Another common notion is that war can make the world better. People are killed because of their political beliefs, or because they happen to live in an area governed by people with unsavory political beliefs. It seems obvious that guns cannot bring peace, but somehow that is not part of our national discourse. The media argues how many guns and tanks are necessary to secure an area for democracy, but no talking head ventures that zero might be the ideal number.

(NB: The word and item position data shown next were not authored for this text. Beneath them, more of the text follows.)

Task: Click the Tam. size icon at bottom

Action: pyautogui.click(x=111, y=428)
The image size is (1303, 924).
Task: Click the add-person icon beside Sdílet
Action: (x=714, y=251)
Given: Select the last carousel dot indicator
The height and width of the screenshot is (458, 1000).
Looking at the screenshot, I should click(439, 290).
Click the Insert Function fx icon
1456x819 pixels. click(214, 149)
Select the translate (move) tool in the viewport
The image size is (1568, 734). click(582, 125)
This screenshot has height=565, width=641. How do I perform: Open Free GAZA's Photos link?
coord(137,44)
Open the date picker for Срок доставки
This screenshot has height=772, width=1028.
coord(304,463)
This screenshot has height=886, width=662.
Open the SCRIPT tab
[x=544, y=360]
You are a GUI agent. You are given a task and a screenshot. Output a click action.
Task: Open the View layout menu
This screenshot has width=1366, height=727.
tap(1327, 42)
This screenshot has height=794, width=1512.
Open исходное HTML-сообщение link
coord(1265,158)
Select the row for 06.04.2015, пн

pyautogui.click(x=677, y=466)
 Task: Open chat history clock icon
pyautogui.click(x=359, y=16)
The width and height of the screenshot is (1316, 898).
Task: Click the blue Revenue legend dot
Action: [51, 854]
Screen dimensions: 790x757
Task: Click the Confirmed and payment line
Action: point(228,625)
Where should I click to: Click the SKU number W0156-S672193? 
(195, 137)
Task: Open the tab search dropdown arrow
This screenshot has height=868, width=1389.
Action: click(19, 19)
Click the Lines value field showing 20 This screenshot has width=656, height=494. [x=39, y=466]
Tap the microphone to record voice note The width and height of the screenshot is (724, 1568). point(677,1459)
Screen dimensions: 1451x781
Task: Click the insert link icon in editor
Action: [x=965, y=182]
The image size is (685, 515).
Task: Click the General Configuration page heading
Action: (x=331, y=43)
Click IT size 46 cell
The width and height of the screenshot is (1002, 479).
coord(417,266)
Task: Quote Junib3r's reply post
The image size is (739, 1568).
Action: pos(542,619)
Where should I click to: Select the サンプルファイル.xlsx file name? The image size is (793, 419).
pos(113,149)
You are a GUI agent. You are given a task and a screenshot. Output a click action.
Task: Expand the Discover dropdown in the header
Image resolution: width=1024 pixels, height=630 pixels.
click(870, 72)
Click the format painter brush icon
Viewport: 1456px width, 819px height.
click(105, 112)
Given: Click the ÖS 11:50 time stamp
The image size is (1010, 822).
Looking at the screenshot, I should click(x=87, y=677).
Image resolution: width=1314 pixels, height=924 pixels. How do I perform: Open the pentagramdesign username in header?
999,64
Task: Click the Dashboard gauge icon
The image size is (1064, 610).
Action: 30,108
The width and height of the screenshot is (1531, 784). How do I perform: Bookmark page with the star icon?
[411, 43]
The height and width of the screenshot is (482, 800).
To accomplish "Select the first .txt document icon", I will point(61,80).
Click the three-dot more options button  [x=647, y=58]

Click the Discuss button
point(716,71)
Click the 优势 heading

The posters in the Space Gallery present images that address these issues. They represent ideas that so many of us agree with, but that are never presented in the mainstream. Seeing these images is refreshing, engaging, and provocative. The best advice I can give you is to turn off your TV, never turn it back on, and go out into the world and see what ideas are floating around in our free, shared, public space.

Space gallery is free and open to the public.